Lauding the wealthy for their thriftiness is also a way of blaming people for their own poverty. “There’s a whole image of the welfare queen driving a Cadillac,” Sherman said, referring to Ronald Reagan’s infamous description of public assistance recipients who spent the money on luxury goods instead of basic needs. “That’s why food stamp spending is restricted in particular ways; there’s this idea that poor people can’t be trusted.”
In other words, the financial advice millionaires dispense onto the masses ignores basically every structural problem that keeps people poor in the first place, from poorly funded public schools to stagnating wages to being saddled with tens of thousands of dollars of student loan debt.
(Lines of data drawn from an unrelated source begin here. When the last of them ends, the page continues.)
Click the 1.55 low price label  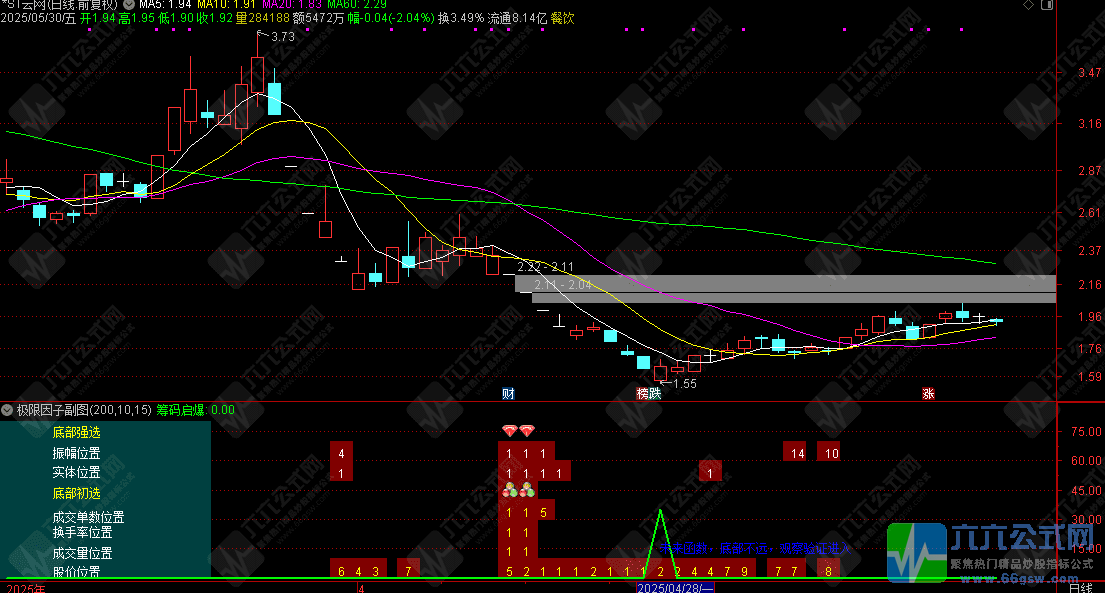pos(684,384)
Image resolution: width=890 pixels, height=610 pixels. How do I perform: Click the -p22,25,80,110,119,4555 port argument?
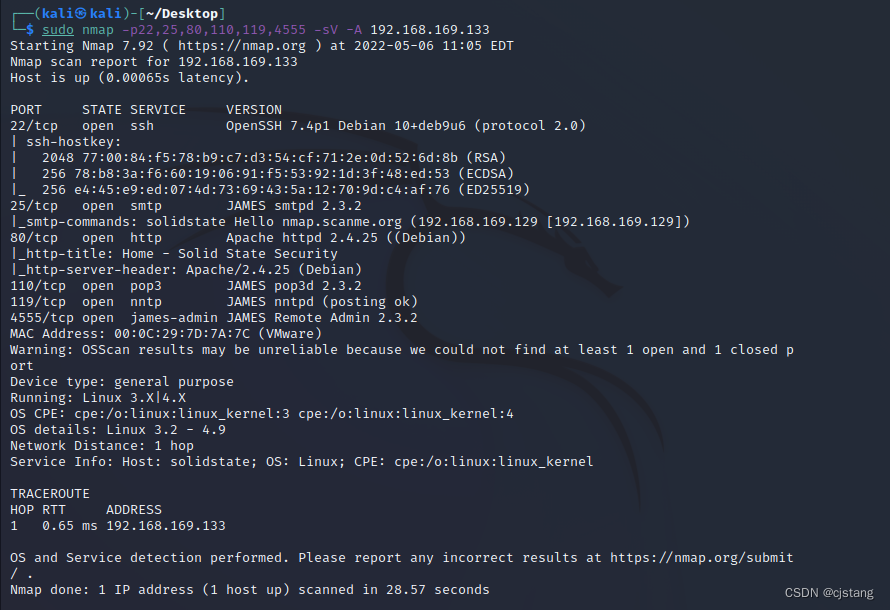(214, 30)
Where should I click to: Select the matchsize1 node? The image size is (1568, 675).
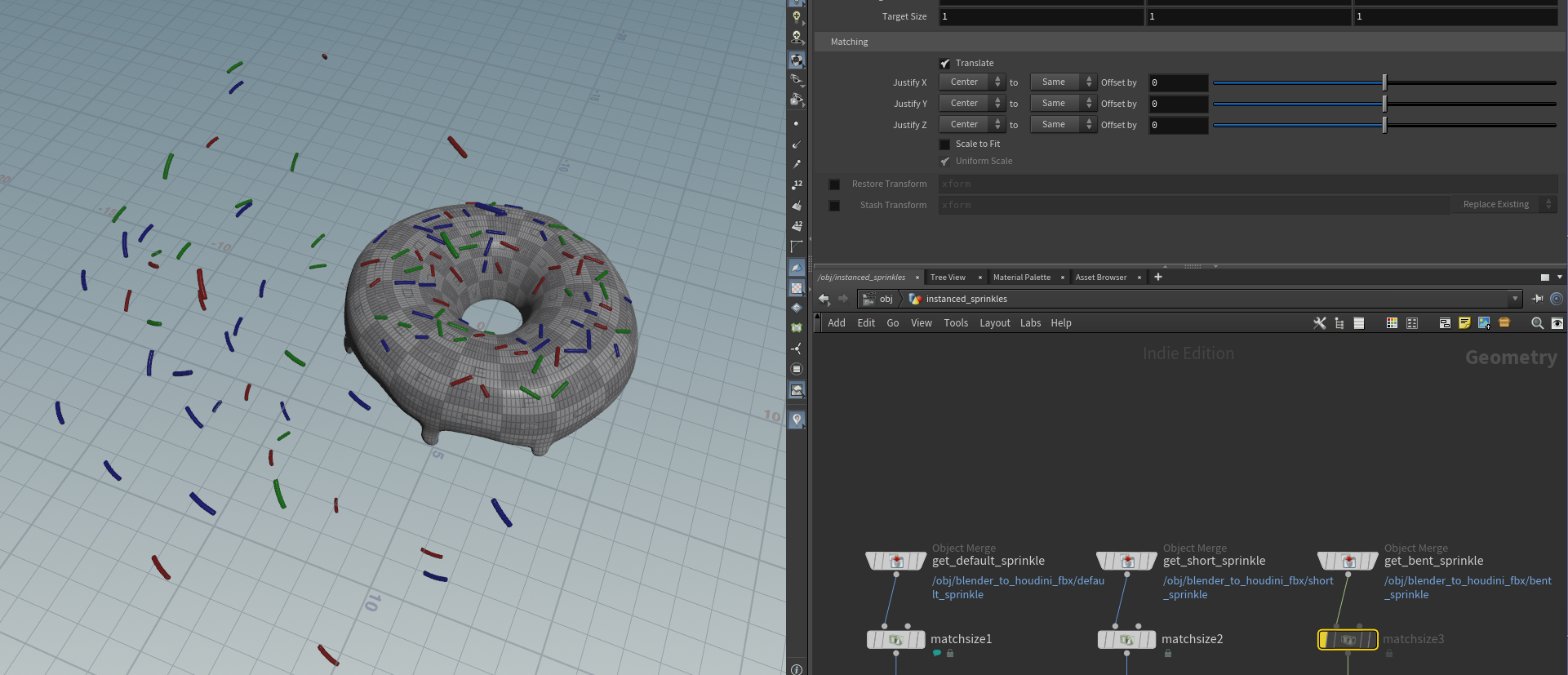[895, 640]
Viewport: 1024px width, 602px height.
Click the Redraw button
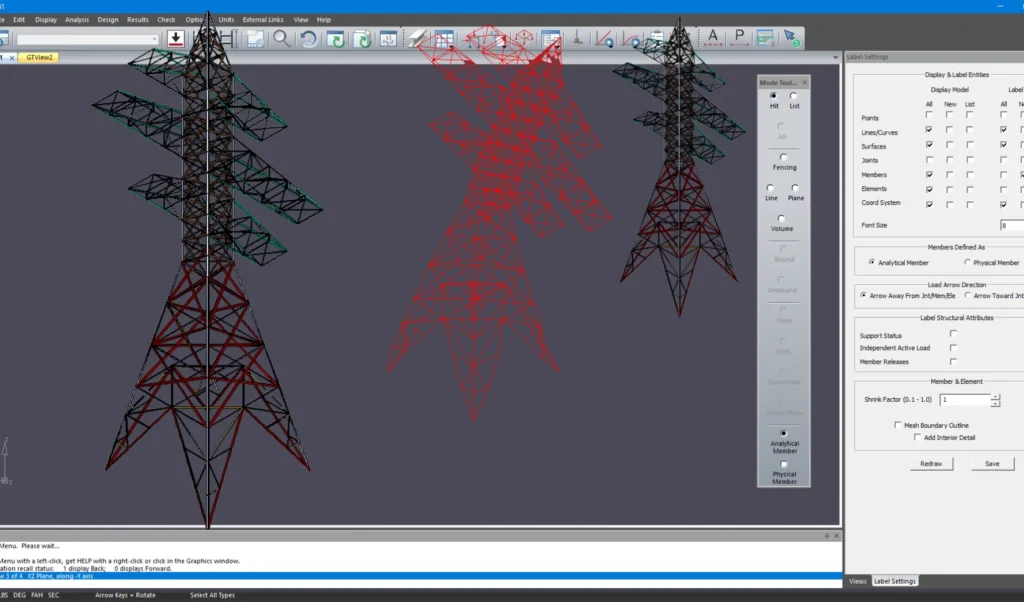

Frugality is presented as a simple position to a complicated problem — a promise that anyone who saves enough money and has the right mindset can be rich, or, at the very least, not poor.
Is there a right way to be wealthy?
Increasingly, conversations about wealth have shifted from how the wealthy spend their money to whether they should have that much money to spend, and how they accumulated that wealth in the first place. Sen. Bernie Sanders (I-VT) recently called out Jeff Bezos for amassing more and more wealth while Amazon warehouse employees make so little that they qualify for public assistance.
Where some people see a frugal billionaire who should be emulated, Sanders and others see an unconscionable hoarding of a fortune built on the backs of underpaid employees.
“The implicit message on those kinds of stories is: ‘These people are good, therefore it’s okay for them to be so wealthy,’” said Sherman. “And what I argue in the book is that talking about any of this in that way avoids questions about distribution. Should they have $50 million to begin with, regardless of what they spend it on? That, to me, is a question that never comes up, partly because these representations of rich people as frugal or as spendthrifts is focused on their spending habits, not on what they have.”